News Alert: Pasadena Trash Hauling Rates to Increase by 21% to 63%!

Industry News,

At the May 13th Pasadena City Council meeting, the Council unanimously voted in favor of increasing trash hauling rates for commercial customers by 21% to 63% starting on July 1st. Additional increases will occur every year through July 1, 2028. Unfortunately, for the City’s rental housing providers, this latest and future increases can never be made up due to the passage of extreme rent control regulation, Measure H.

The higher trash hauling rates are intended to pay for increased recycling costs, the anticipated closure of Scholl Canyon Landfill (resulting in longer hauling time to a farther landfill), funding of a reserve fund at 25% of fees, and transitioning trash hauling trucks from gasoline to Zero Emission Vehicles (ZEV). While AAGLA agrees that costs go up over time, we strongly opposed such drastic increases coming at a time when few rental housing providers can afford them after years of statewide eviction moratoriums and large amounts of unpaid back rent. 

AAGLA attended and spoke at the City Council meeting urging the Council to delay funding the reserve fund and ZEV transition for a few years to allow mom-and-pop owners to recover from the severe financial burden placed upon them during COVID-19. This on top of the financial hardships associated with the new rent caps imposed by Measure H that do not allow rental housing providers to even keep up with the full rate of inflation (as the cap is currently only 75% of the Consumer Price Index). Had the City Council been willing to exclude funding the reserve fund at 25% and agreed to delay the SEV transition, those two line items would have significantly reduced the rate increases needed this year and over the next few years.  Unfortunately, AAGLA was only one of two speakers that turned out for the meeting and our requests were unheeded by the Council.
________________________________________
◆ Task instructions ◆
Continue the news alert about Pasadena's trash hauling rate increase from the point where it stops. The data that follows is not needed for any of this.
________________________________________
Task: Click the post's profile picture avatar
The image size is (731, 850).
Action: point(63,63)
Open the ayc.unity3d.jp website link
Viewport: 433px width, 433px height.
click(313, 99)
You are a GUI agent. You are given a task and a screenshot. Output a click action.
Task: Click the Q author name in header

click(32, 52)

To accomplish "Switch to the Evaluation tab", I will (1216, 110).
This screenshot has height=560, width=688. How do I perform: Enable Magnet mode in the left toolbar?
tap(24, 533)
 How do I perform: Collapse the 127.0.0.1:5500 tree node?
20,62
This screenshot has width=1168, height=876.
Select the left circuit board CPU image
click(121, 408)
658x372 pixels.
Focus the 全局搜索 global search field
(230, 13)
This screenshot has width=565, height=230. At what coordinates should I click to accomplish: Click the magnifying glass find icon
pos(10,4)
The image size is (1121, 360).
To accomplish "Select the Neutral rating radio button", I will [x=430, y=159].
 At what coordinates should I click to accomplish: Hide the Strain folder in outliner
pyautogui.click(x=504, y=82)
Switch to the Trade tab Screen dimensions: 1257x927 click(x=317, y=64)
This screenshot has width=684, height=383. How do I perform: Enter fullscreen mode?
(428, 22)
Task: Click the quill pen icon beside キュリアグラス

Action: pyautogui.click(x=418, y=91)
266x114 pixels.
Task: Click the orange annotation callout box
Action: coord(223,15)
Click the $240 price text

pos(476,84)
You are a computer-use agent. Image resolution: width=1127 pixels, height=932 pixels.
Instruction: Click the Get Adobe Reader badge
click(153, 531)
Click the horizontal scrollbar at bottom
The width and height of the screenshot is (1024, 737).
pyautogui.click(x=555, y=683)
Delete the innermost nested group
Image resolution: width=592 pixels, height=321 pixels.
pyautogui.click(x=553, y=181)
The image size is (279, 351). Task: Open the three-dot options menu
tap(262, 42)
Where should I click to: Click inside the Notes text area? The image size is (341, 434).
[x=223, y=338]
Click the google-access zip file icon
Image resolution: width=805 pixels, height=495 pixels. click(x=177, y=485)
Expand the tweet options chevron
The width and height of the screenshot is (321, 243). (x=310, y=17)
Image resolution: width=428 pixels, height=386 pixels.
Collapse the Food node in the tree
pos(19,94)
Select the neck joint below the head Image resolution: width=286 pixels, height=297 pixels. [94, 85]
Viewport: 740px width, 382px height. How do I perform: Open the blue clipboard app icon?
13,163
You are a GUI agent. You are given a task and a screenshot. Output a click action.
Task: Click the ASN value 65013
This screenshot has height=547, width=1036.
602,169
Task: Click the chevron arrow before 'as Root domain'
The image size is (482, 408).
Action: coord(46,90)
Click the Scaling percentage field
________________________________________
◆ Expected output ◆
Council Members Tyron Hampton and Justin Jones asked pertinent questions as to how these huge rate increases would impact residents. Unfortunately, the Department of Public Works only provided generic responses by reporting that rates had not been increased for several years.  While the Council reviewed a total of 5 different rate options, including no changes to existing rates, the Department of Public Works staff proposal was to adopt the option with the HIGHEST rate increase and Mayor Victor Gordo supported it saying, “we don’t have a choice but to act.”  Council Member Gene Matsuda made a motion to accept the staff’s recommendation, which was seconded by Council Member Felicia Williams and the rate increased passed unanimously.


This article is for informational purposes only. If you have any questions regarding your property or specific tenancies and the requirements of any local law changes described herein, please consult with an attorney.